Taj Bakhsh expressed hope that multilateral cooperation boosts in the shadow of active ECO member states contributions, concluding, this meeting can pave the way for further cooperation in natural disaster risk reduction.

Agriculture sector most vulnerable to natural disasters

Seyed Yahya Akhlaghi, deputy secretary-general of ECO, for his part said that agriculture heavily reliant on weather, climate, land, and water for its ability to thrive, which is particularly vulnerable to natural disasters.

One the most direct ways in which natural disasters affect the agriculture sector is through reduced production, which brings direct financial loss to farmers cascading along the entire value chain, and affecting agricultural growth and rural livelihood, he explained.

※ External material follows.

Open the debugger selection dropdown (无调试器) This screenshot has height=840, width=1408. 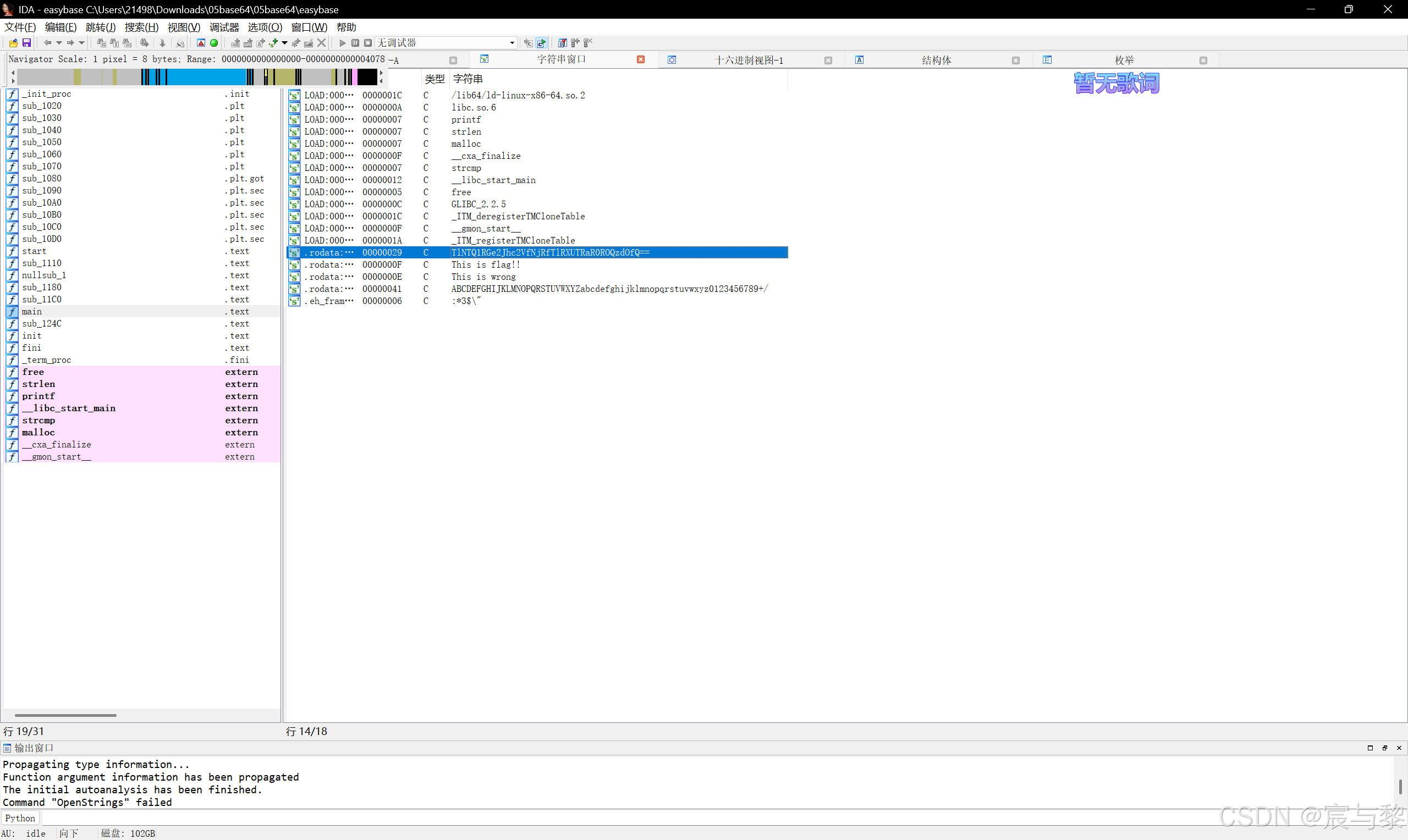point(512,43)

The rising occurrence of weather extremes will have more and more negative impacts on agriculture because critical thresholds are already being exceeded, he noted, adding, the agriculture sector often endures long-lasting and multi-pronged consequences such as loss of harvest and livestock, disease outbreaks and destruction of rural infrastructure and irrigation system.

Droughts can have many devastating effects on communities and the environment, and also increases insect infestation, pest and plant diseases that cause damages to plant and animal species, wildlife habitat, air and water quality, loss of biodiversity, Akhlaghi also added.

He went on to note that on the social front, the fall in farmers’ income entails a ripple effect, in addition to increased unemployment, adding, faced with the drought impacts, many people will flee a drought-stricken area in search of a new home with better water and food supplies.

Moreover, the population growth, as well as rapid economic development, have sharply raised the demand for water, to an extent that most of ECO member states are facing severe water shortages.

These are enough reasons for drought mitigation and management to be high among ECO’s priorities, he highlighted.

The human food chain is already under continuous threat from an alarming increase in the number of pests and disease outbreaks, he said, noting, climate change is also exacerbating the situation.

So, risk management must become an integral part of modern agriculture, he stated.

As the resource becomes increasingly scarce, objective evidence is needed to effectively target our investments in resilience, preparedness, and mitigation, he also said.

“Agriculture contributes to over 10 percent of the Gross Domestic Product (GDP) of the ECO region while agricultural exports reach almost 10 percent of total exports.
On the other hand, it employs around 32 percent of economically active segment of the population in the region, according to statistics released in 20018.

Although the value-added of agriculture is not as much as industry and services sectors, it creates employment opportunities for one-third of the total population (almost half of the Eco region population live in rural areas).

Drought management was identified as a priority area for regional cooperation within “support to the regional center for risk management of natural disasters” of the regional program for food security.

Therefore, the ECO-RCRM has a vital role to promote cooperation between the member states for effective risk management of natural disasters especially in the fields of meteorology, climatology, hydrology, and climatic disasters,” Akhlaghi explained.

He went on to suggest that public-private partnership is needed to foster effective disaster risk management systems, so the member states have the opportunity to work together in their commitment to a safer future for the development of agriculture and rural livelihoods.

Building a more holistic and ambitious disaster-resilience framework for agriculture is crucial to ensuring sustainable development which is the base for adaptation to climate change as enshrined in ECO Vision 2050.